◆ **The request**: Format the lines of the entries below, from the line with "You are a computer-use agent. The" up to and including the line with "tap(186, 33)", as a JSON list of strings with one string per line, leaving out blank lines.

*** Raw records ***

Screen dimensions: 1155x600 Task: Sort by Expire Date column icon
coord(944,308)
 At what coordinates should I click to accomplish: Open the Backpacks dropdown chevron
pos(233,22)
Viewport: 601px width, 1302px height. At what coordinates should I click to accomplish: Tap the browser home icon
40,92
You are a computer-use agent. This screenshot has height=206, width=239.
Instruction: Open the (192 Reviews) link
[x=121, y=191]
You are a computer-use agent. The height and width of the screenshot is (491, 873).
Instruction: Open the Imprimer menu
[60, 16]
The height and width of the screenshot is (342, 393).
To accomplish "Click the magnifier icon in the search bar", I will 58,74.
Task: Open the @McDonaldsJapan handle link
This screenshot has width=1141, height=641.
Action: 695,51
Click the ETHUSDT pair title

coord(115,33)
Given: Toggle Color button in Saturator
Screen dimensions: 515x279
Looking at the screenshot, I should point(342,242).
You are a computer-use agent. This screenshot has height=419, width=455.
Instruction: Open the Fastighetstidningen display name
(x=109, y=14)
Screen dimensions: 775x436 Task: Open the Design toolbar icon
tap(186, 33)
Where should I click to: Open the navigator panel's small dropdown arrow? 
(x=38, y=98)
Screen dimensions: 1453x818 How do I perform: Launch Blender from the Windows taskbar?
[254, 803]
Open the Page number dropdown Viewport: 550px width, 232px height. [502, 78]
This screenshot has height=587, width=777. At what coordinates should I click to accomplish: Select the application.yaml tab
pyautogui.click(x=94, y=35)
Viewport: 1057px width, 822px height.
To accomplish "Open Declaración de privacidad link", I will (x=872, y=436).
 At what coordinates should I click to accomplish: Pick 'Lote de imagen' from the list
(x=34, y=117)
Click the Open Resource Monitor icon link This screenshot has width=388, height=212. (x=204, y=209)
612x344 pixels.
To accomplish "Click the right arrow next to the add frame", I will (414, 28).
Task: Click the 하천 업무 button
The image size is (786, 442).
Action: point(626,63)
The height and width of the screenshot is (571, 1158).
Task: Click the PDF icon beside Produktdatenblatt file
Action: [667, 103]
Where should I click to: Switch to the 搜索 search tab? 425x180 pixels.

***

◆ **Result of the exercise**:
[
  "You are a computer-use agent. The height and width of the screenshot is (491, 873).",
  "Instruction: Open the Imprimer menu",
  "[60, 16]",
  "The height and width of the screenshot is (342, 393).",
  "To accomplish \"Click the magnifier icon in the search bar\", I will 58,74.",
  "Task: Open the @McDonaldsJapan handle link",
  "This screenshot has width=1141, height=641.",
  "Action: 695,51",
  "Click the ETHUSDT pair title",
  "coord(115,33)",
  "Given: Toggle Color button in Saturator",
  "Screen dimensions: 515x279",
  "Looking at the screenshot, I should point(342,242).",
  "You are a computer-use agent. This screenshot has height=419, width=455.",
  "Instruction: Open the Fastighetstidningen display name",
  "(x=109, y=14)",
  "Screen dimensions: 775x436 Task: Open the Design toolbar icon",
  "tap(186, 33)"
]